Les quatre mineurs valenciens enlevés par leur père en Algérie depuis le 30 juillet dernier, lorsqu'ils étaient arrivés dans le pays sous prétexte de rendre visite à leur grand-mère gravement malade, sont déjà de retour à Valence avec leur mère. Sarah. HF a rencontré ses enfants dimanche dernier, après avoir dénoncé son ex-mari pour les enlèvements de mineurs et les mauvais traitements qu'il leur faisait subir, qu'elle a compilés dans de nombreuses vidéos. « Ça a été un cauchemar, mais nous sommes là », est soulagée la femme.

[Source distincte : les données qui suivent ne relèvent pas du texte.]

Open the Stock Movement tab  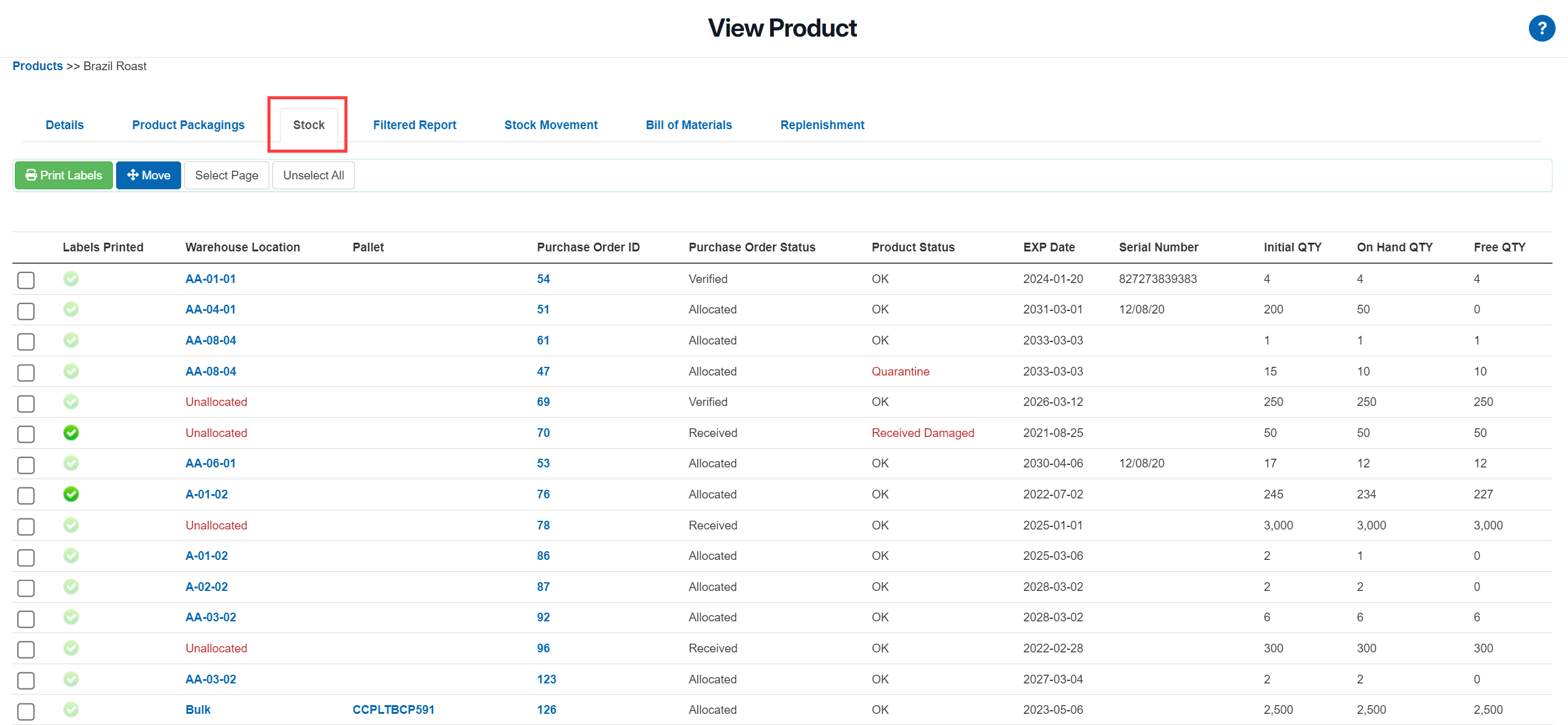pos(550,125)
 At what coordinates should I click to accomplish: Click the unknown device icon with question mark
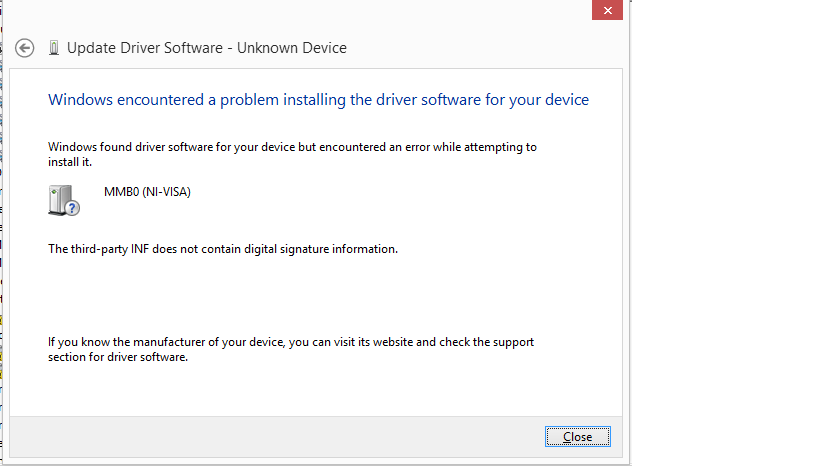click(64, 201)
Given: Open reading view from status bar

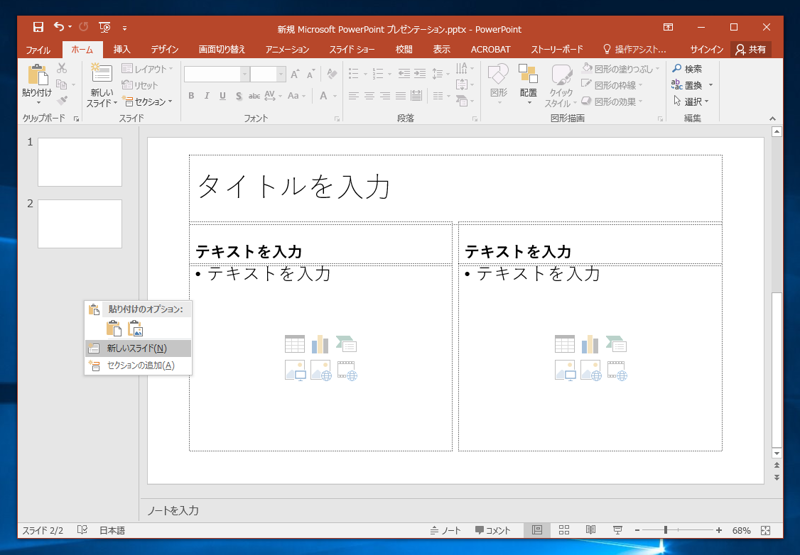Looking at the screenshot, I should click(x=590, y=530).
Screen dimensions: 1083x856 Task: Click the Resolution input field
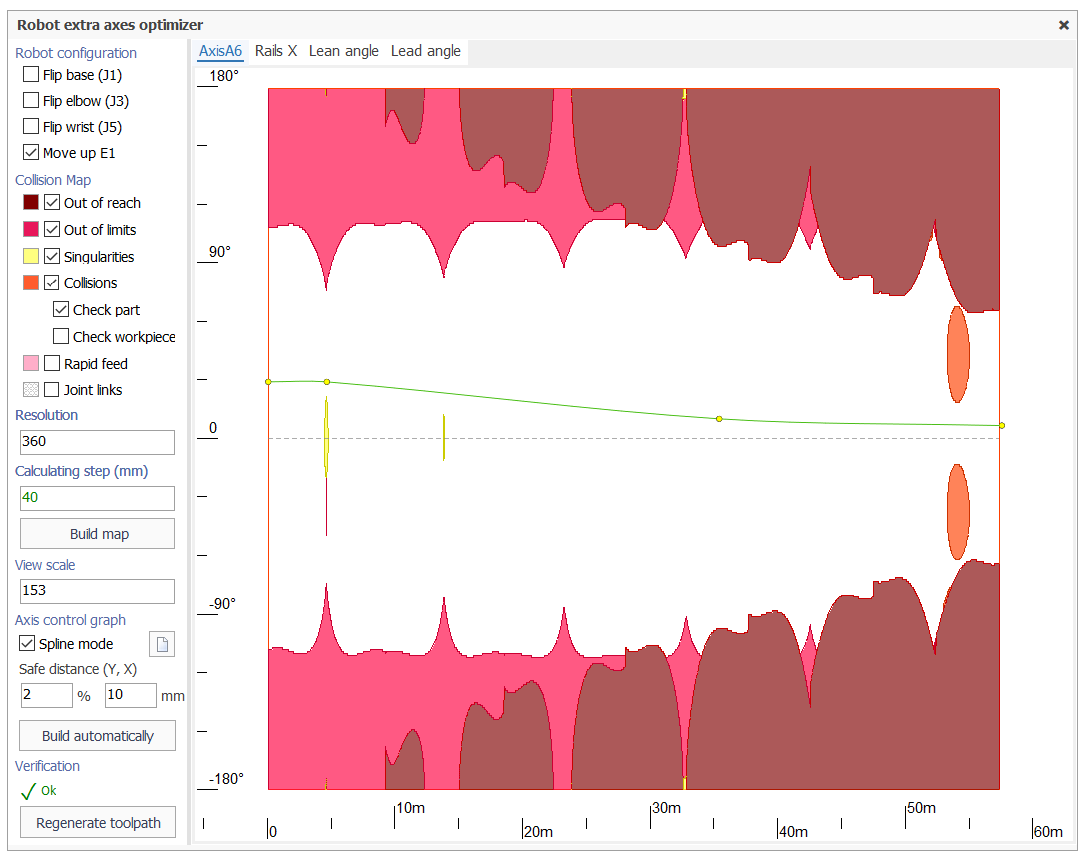[97, 442]
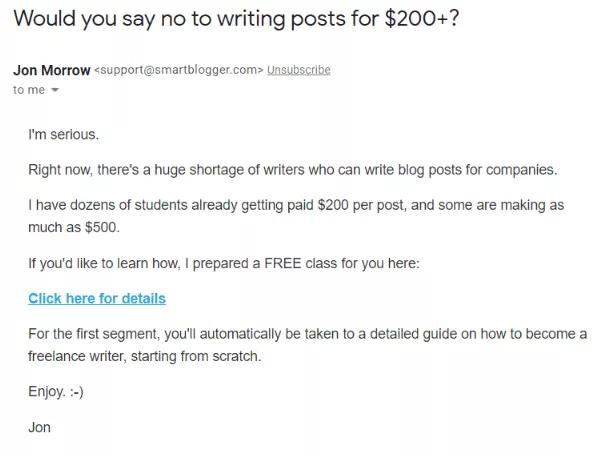600x457 pixels.
Task: Click sender name Jon Morrow
Action: [x=50, y=70]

Le visage fatigué, mais avec la satisfaction d'avoir atteint son objectif pour lequel elle se battait sans relâche depuis près de trois mois, la mère Courage est arrivée avec ses « enfants » à la gare routière de Valence après 13 heures. ce mardi, mettant fin à ce « film d'horreur ». Du moins pour l'instant. Il l'a fait après une longue et intense bataille judiciaire qui a été résolue il y a une semaine, lorsque le père, Mourad SK, a été arrêté par la police nationale lors d'une visite à Valence, où il était venu avec l'intention d'emmener la mère et le cinquième enfant qu'ils ont en commun.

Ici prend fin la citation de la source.